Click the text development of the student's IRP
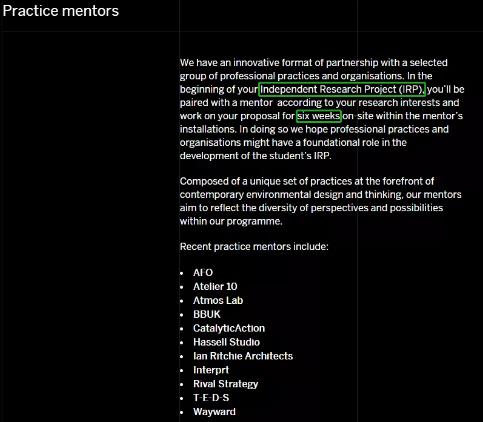Viewport: 483px width, 422px height. click(x=256, y=156)
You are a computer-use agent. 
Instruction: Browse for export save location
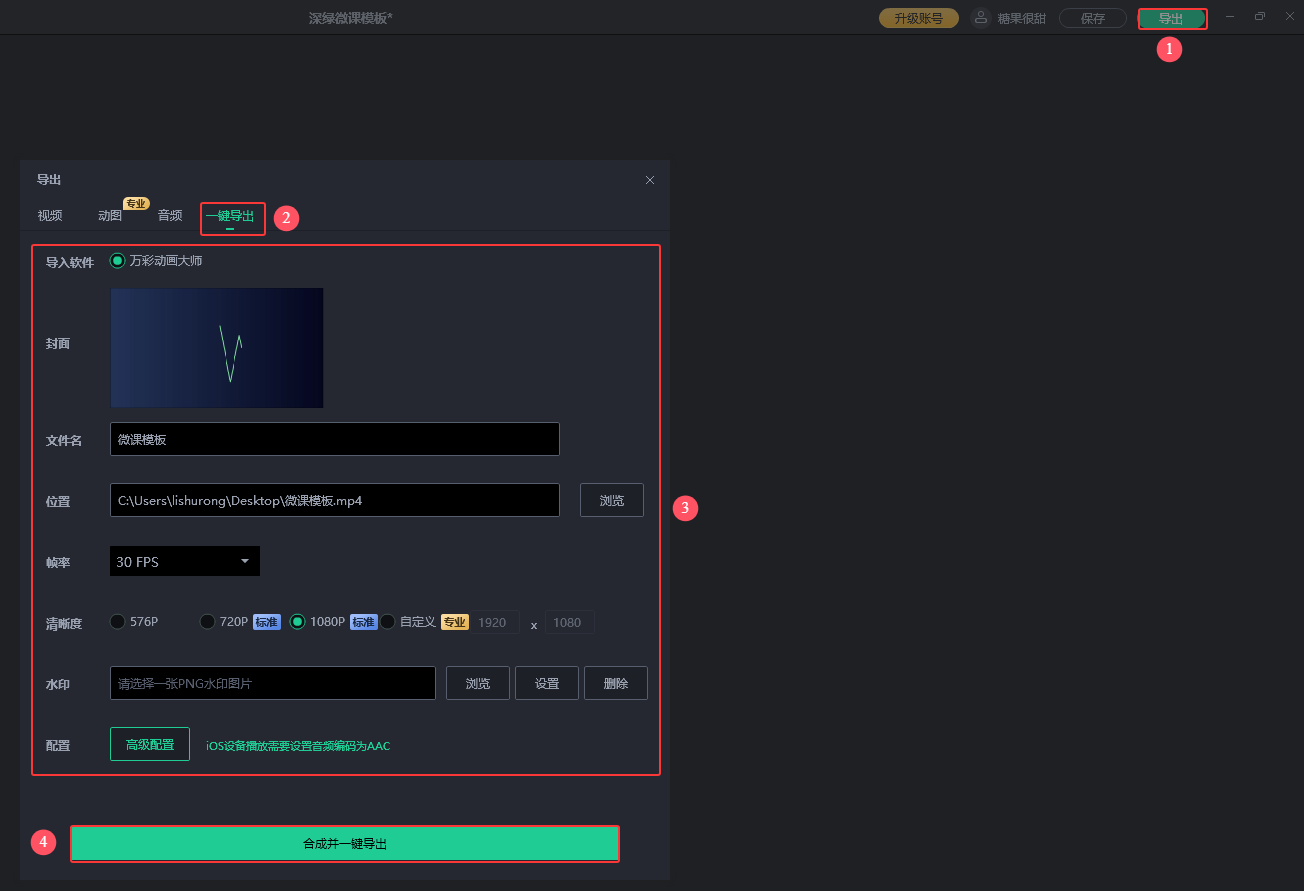tap(611, 500)
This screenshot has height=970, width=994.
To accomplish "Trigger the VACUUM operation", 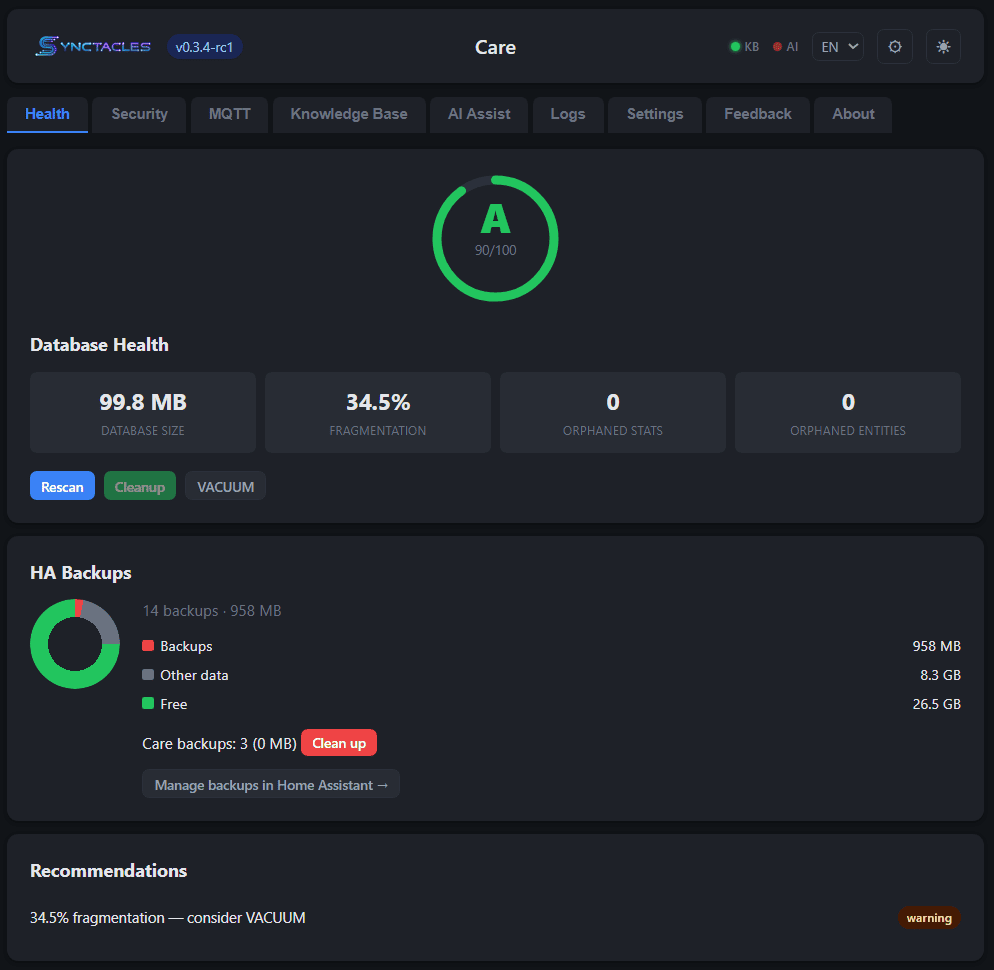I will 224,486.
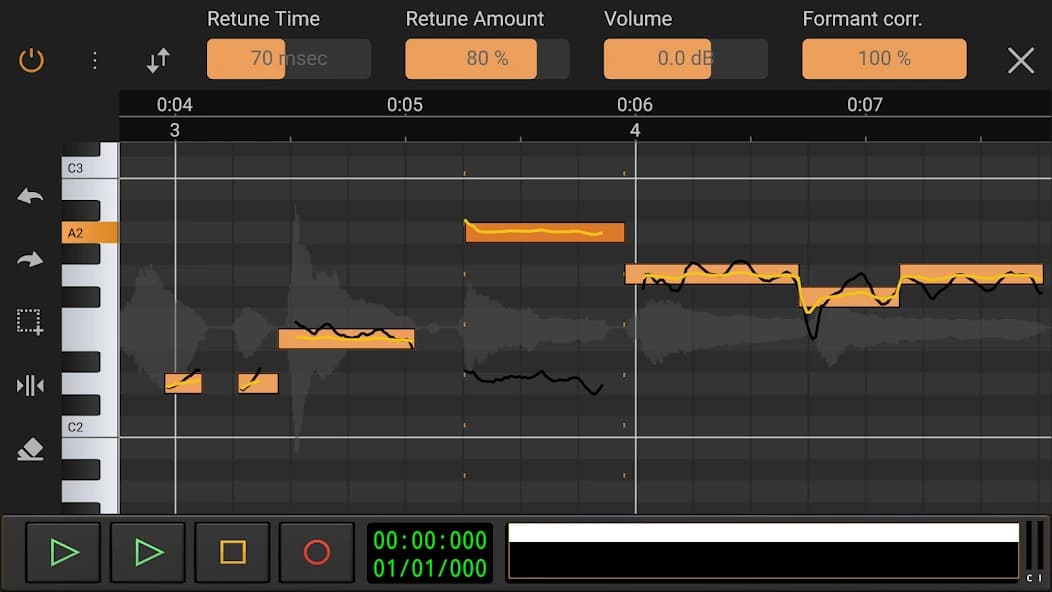Click the pitch shift up/down arrows icon
The width and height of the screenshot is (1052, 592).
[157, 60]
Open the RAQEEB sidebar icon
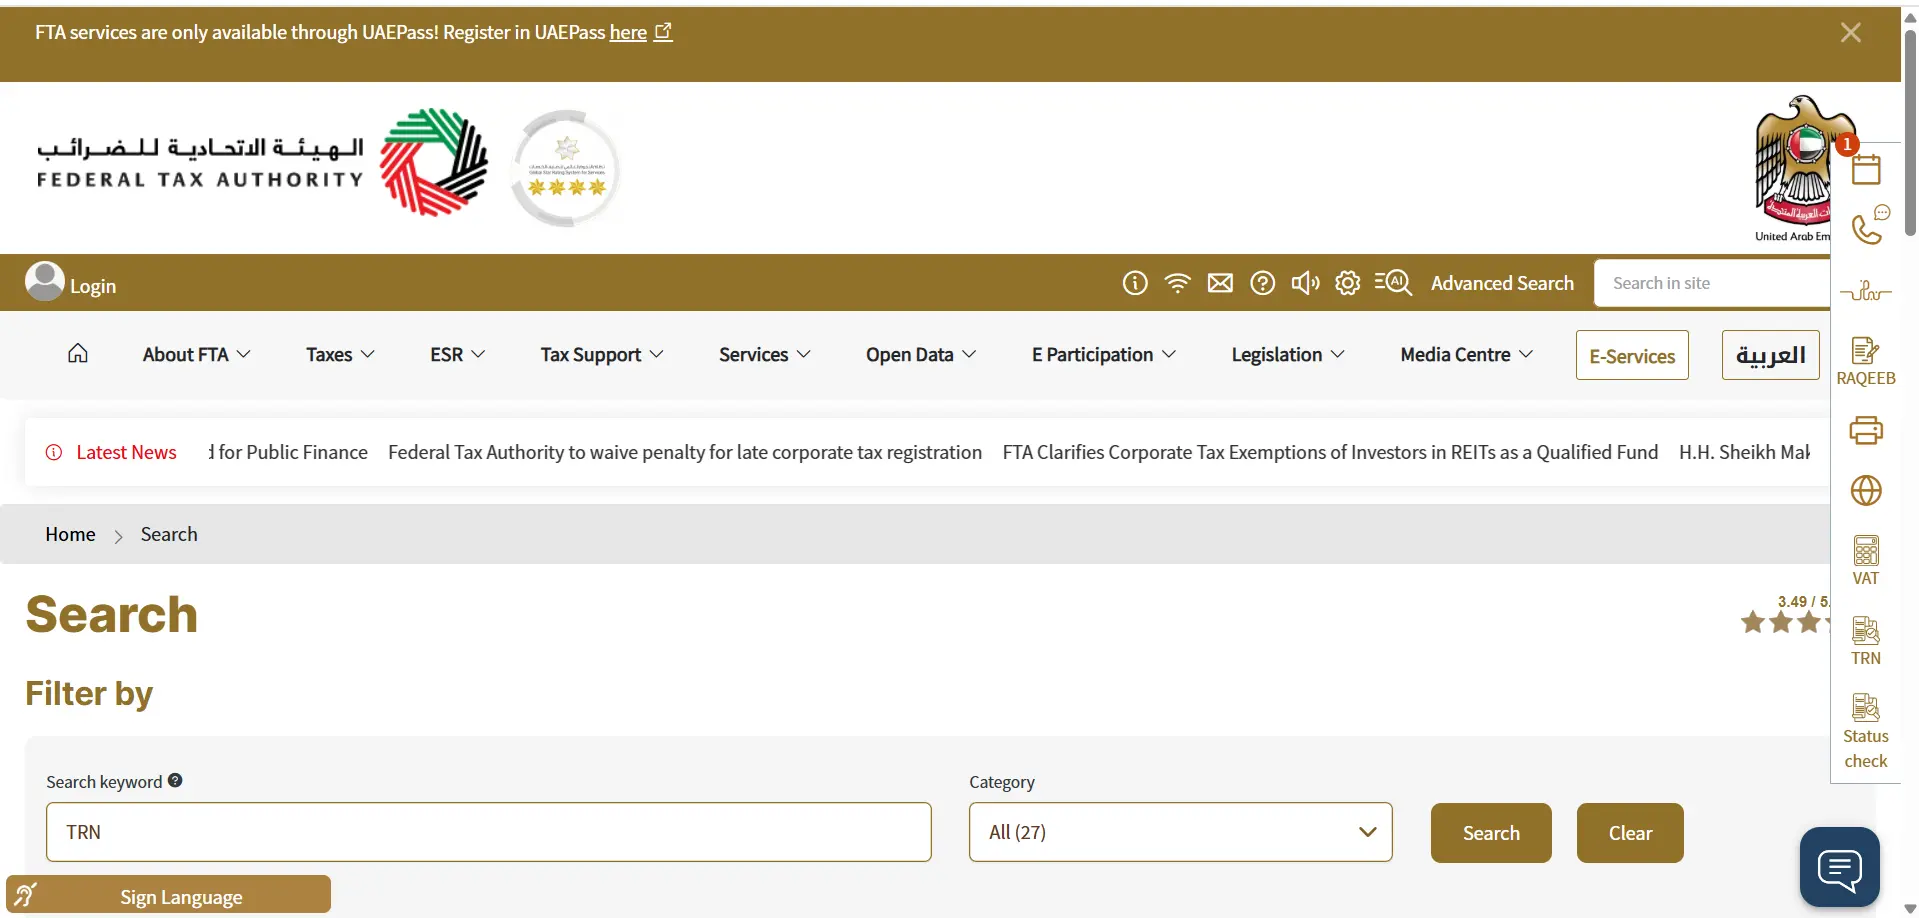The width and height of the screenshot is (1919, 918). point(1865,360)
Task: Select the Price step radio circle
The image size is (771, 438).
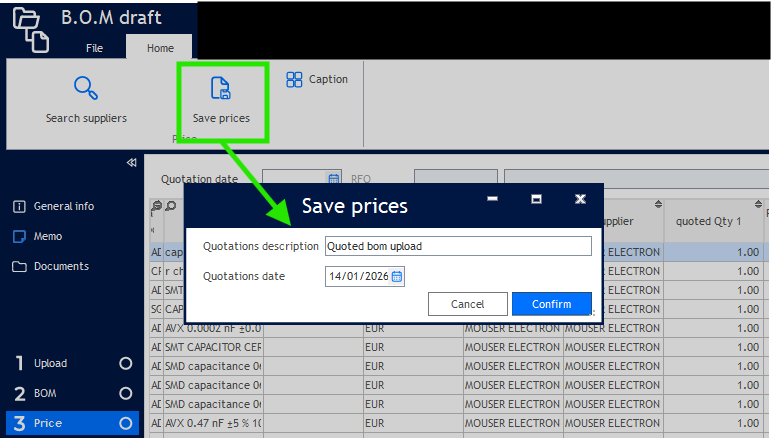Action: (126, 423)
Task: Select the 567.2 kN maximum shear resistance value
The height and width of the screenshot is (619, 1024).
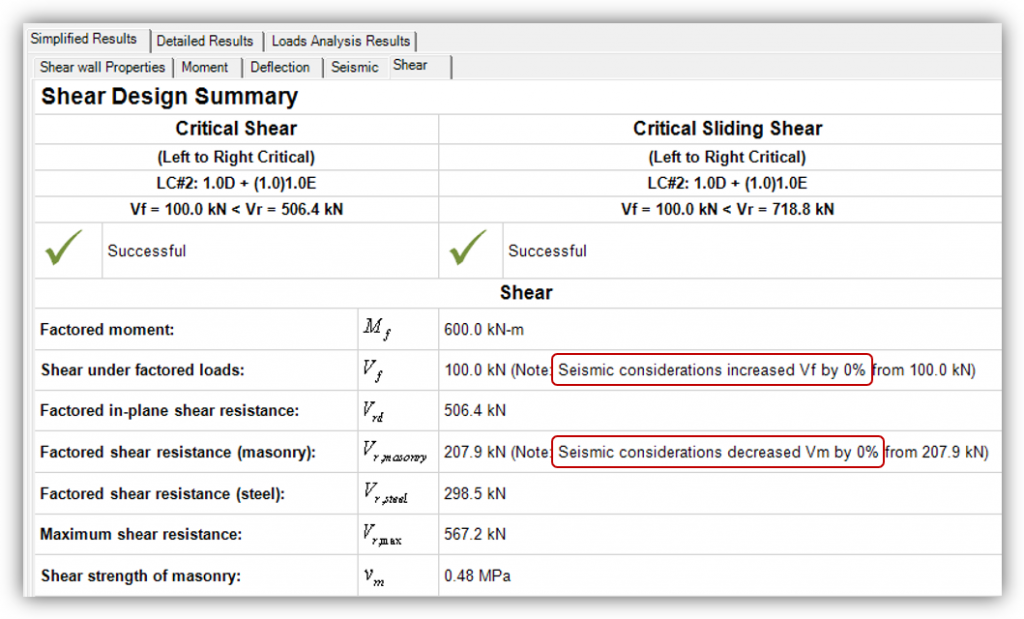Action: (x=475, y=534)
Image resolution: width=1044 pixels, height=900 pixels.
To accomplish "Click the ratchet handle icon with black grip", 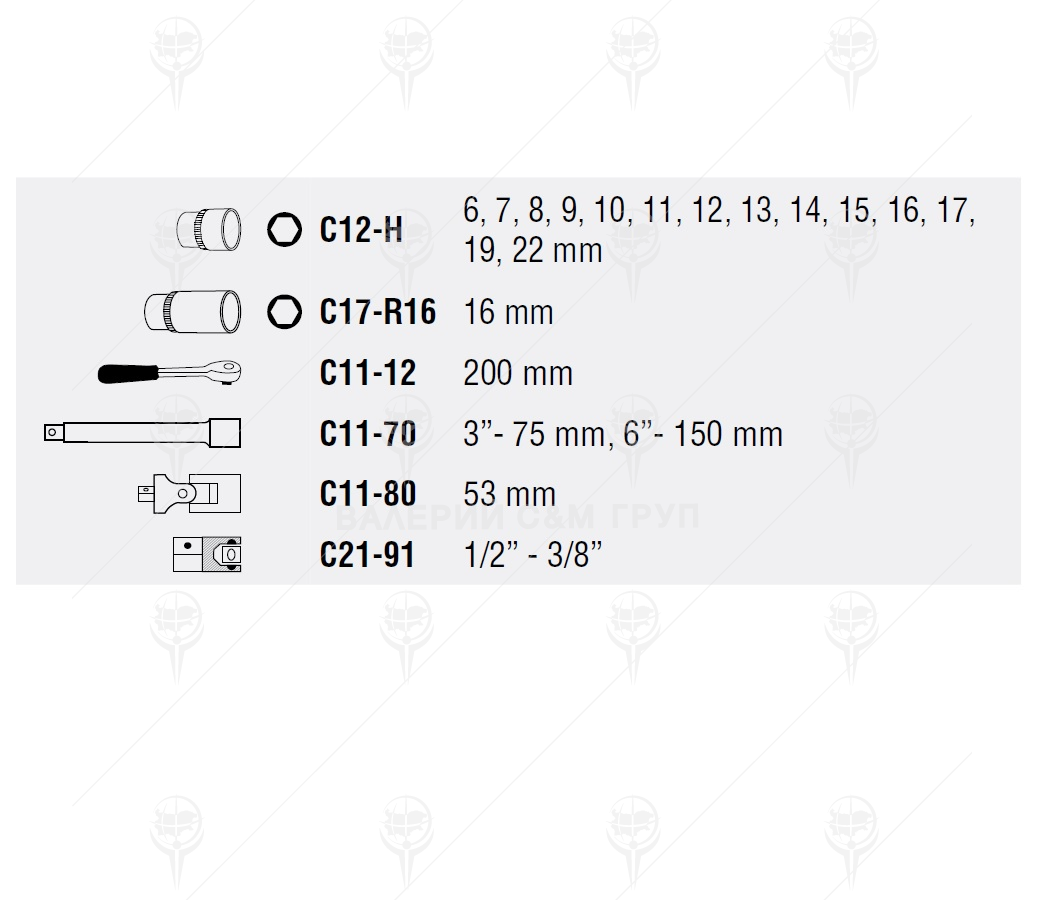I will tap(171, 372).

----------------

*EXERCISE OBJECTIVE*
Copy each line of the preceding material that contains "Task".

*SOLUTION TO THIS EXERCISE*
Task: Select the Price step radio circle
Task: Select the 567.2 kN maximum shear resistance value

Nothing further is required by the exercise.